Throughout the history of the United States, various topics have been censored and banned in education, including teaching about evolution, racism, sexism, sex education, and LGBTQ+ topics. Due to the education system being highly decentralized, states are delegated with much of the responsibility for administering public education.

In 2021, bills were introduced in multiple state legislatures to restrict teaching certain concepts, including critical race theory (CRT) and sexism, in public schools. Bills were passed in 14 states, all of which had both Republican-majority legislatures and Republican governors. Several of these bills specifically mention "critical race theory" or single out the New York Times 1619 Project. CRT is only taught at a university level, though some lower-level curricula have reflected basic themes of CRT.

Other state-level efforts have involved state boards of education restricting the teaching of issues surrounding race and sex.

== History ==
=== 20th century ===
Some of the first evidence of censorship of school curriculum in the United States comes during the Civil War, when Southern textbook publishers removed material critical of slavery. After the Civil War, a vigorous movement from groups like the United Daughters of the Confederacy in the South promoted the Lost Cause of the Confederacy in schools. The movement censored any offending works and lead to "indoctrination of southern schoolchildren with aristocratic social values unchanged since the antebellum epoch."

During the 19th century's temperance movement, some school book publishers revised content to suit the anti-alcohol position.

In the 1920s, during the aftermath of World War I, conservatives across the country attempted to ban teaching on evolution. The Fundamentalist–Modernist Controversy brought a surge of opposition to the idea of evolution, and following the campaigning of William Jennings Bryan several states introduced legislation prohibiting the teaching of evolution. Legislators proposed more than 53 bills from 1922 to 1929 (twenty in state legislatures and two in Congress), five of which succeeded. Legislation was considered and defeated in 1922 in Kentucky and South Carolina, in 1923 passed in Oklahoma, Florida, and notably in 1925 in Tennessee, as the Butler Act. The American Civil Liberties Union (ACLU) offered to defend anyone who wanted to bring a test case against one of these laws. John T. Scopes accepted, and he started teaching his class evolution, in defiance of the Tennessee law. The resulting trial was widely publicized by H. L. Mencken among others, and is commonly referred to as the Scopes Trial. Scopes was convicted; however, the widespread publicity galvanized proponents of evolution. When the case was appealed to the Tennessee Supreme Court, the Court overturned the decision on a technicality (the judge had assessed the fine when the jury had been required to). Although it overturned the conviction, the Court decided that the law was not in violation of the First Amendment to the United States Constitution. The Court held:

We are not able to see how the prohibition of teaching the theory that man has descended from a lower order of animals gives preference to any religious establishment or mode of worship. So far as we know there is no religious establishment or organized body that has its creed or confession of faith any article denying or affirming such a theory. — John Thomas Scopes v. The State 154 Tenn. 105, 289 S.W. 363 (1927)

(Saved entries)
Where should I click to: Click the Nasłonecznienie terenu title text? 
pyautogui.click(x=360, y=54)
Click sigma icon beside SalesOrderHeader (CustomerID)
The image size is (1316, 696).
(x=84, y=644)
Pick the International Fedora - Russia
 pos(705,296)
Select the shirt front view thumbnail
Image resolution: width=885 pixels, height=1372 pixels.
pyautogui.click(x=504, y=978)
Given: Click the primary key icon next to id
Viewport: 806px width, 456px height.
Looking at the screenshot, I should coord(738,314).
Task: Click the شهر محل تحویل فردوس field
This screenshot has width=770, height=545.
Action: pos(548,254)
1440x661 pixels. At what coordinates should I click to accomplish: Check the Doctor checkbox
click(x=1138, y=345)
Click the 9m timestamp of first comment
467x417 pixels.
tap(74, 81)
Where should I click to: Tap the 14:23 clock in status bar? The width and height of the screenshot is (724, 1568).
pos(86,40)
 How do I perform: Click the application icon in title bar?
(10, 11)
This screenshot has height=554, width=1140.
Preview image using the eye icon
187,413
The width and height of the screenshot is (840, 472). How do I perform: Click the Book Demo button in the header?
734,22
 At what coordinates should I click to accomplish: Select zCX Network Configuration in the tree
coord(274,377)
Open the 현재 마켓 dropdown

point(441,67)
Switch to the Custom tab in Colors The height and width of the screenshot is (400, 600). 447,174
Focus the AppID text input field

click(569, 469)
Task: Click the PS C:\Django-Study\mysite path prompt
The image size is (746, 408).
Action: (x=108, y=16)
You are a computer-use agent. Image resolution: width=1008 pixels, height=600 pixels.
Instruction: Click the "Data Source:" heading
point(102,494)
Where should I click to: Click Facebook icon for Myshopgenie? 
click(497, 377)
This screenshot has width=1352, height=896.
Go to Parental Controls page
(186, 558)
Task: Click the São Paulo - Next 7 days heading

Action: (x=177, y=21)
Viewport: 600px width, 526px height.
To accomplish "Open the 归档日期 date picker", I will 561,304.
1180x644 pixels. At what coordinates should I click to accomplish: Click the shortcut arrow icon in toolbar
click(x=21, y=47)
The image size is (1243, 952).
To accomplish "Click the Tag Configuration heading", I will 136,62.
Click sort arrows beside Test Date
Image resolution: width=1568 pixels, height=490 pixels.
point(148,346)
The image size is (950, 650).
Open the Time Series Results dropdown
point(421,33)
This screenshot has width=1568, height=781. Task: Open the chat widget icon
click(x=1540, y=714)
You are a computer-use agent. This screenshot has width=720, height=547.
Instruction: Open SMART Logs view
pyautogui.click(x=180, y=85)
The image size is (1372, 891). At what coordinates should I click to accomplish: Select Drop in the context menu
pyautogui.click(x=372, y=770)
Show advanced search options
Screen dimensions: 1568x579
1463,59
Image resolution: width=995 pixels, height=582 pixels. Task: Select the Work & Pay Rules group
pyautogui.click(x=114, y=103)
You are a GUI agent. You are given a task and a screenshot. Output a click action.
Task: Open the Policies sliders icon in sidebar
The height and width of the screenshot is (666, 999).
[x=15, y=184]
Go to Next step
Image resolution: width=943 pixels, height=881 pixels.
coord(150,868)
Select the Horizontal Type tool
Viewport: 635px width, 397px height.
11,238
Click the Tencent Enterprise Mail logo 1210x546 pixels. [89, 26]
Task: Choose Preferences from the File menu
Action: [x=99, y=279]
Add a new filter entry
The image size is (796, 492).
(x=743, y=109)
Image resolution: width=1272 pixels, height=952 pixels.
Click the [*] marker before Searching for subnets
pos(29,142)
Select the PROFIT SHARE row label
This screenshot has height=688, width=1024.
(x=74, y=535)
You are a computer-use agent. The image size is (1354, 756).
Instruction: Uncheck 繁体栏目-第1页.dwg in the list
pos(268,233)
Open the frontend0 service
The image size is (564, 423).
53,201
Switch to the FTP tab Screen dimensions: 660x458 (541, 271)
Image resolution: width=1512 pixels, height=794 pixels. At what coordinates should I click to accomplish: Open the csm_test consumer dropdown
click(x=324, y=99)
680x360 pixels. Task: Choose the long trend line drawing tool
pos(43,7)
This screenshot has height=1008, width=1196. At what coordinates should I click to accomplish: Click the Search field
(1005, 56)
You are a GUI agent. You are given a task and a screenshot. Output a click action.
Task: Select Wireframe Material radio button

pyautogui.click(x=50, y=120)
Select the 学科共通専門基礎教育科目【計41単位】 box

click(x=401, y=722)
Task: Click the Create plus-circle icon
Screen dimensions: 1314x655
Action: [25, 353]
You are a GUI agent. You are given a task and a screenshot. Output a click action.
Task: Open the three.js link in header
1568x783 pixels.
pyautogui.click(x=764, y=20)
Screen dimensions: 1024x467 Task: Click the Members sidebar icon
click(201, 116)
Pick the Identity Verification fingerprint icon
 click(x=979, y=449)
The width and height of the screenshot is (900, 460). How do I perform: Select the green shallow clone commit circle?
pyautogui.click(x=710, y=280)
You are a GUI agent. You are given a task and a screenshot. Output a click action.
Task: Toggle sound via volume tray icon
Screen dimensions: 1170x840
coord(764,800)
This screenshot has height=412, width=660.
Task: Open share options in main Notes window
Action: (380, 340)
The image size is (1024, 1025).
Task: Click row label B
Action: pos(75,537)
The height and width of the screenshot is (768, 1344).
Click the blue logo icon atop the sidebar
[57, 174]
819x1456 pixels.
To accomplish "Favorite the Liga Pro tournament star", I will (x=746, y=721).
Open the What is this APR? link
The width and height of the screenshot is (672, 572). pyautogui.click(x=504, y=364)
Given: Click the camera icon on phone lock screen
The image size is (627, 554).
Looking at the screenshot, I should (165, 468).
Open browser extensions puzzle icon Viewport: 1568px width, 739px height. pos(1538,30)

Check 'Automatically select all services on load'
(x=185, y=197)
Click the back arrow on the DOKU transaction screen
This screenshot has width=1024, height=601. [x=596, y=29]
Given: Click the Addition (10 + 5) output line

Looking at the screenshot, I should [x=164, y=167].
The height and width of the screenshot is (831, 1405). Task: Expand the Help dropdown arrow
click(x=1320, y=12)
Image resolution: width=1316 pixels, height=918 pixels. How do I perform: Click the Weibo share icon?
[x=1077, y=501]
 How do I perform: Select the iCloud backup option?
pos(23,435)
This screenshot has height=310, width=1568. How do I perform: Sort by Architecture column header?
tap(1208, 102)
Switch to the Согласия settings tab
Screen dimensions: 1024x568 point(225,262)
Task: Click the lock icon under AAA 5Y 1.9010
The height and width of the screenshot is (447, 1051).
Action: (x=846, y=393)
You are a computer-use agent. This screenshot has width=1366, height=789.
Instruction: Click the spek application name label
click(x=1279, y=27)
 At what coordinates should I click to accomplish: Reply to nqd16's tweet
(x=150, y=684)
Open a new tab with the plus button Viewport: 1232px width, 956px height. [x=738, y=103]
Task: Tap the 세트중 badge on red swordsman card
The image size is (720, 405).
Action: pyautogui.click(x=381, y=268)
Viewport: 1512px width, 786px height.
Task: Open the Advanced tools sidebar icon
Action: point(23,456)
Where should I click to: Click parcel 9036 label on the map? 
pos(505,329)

● What you will do
Could you extend the text on censorship in U.S. education, beginning right after the quoted Tennessee Supreme Court ruling?

● Reply
The interpretation of the Establishment Clause of the First Amendment up to that time was that Congress could not establish a particular religion as the State religion. Consequently, the Court held that the ban on the teaching of evolution did not violate the Establishment Clause, because it did not establish one religion as the "State religion." As a result of the holding, the teaching of evolution remained illegal in Tennessee, and continued campaigning succeeded in removing evolution from school textbooks throughout the United States.

In the 1960s, some movements sought to remove racist and sexist material from school textbooks. Historian Jonathan Zimmerman stated that in the 1960s, "there were history textbooks in this country, including in the North, that still described slavery as a mostly beneficent institution devised by benevolent white people to civilize savage Africans."

In 1980, a national survey co-sponsored by the Association of American Publishers, the American Library Association, and the Association for Supervision and Curriculum Development discovered that censorship of curriculum was occurring and increasing in public schools throughout the United States.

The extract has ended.